Herpes is not a tough virus like parvovirus that persists in the environment. It is quickly killed by most common household disinfectants. Temperatures over 104 F/40 C kill the virus, as does prolonged exposure to bright sunlight.
At dog shows and other community areas shared by many dogs, keep some pre-moistened sanitizing paper towels on hand. Any that claim to kill the flu or COVID virus will kill herpesviruses. Disinfect your hands before touching other dogs. Don’t allow your dog to be handled by onlookers or mingle with other dogs. Its not that humans spread dog herpes virus or that human herpes virus infect dogs. Its because people who are inclined to pat your dog are inclined to pat multiple dogs. Good disinfectants for herpes, listed in order of effectiveness are 70% isopropyl alcohol (can be mixed 50-50 with water), 0.5% Lysol™, Listerine™ mixed 50-50 with water and household bleach (diluted 7 tablespoons-full (104 ml) in 1 quart (946 ml) of water (=~2000 ppm). (read here)
Keep your dog on a short leash when visiting high dog-traffic areas. Keep the pet’s head up and restrain it from sniffing other dogs. In calm air, virus in coughs and sneezes travel about 6 feet. In grooming establishments, cages and kennels should have solid partitions and be thoroughly disinfected between animals.
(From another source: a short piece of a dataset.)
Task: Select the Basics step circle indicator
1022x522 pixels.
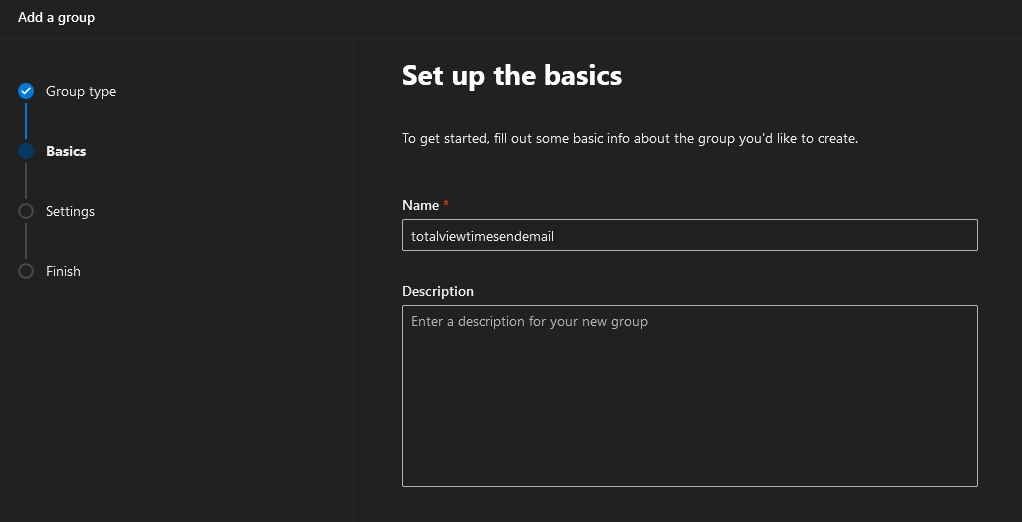Action: click(26, 151)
Isolating your pregnant dog during the critical susceptibility period (3 weeks before to 3 weeks after its due date) is advisable – particularly if it is her first pregnancy.
If I Experienced a Herpes Star-Crossed Litter Should I Breed My Dog Again?
Yes, if you are motivated to do so.
If there was good reason to breed your dog before you learned that she harbored the CHV1 virus, there is no reason not to breed her again. Baring some unanticipated breakthrough, we are not going to eliminate canine herpes virus from the dog population any more than we can currently eliminate human herpes viruses. Wait about a year, build up your dog’s health and breed her again to a different proven healthy stud. The only ethical thing to do is to inform the stud’s owners of the situation even though most adult dogs have already been exposed. In Italy, only about a third of kennels did not have virus-exposed dogs. There is no data on the percentage that carry the virus in the United States. (read here) If your second attempt still produces a problem litter, permanently retire the breeder.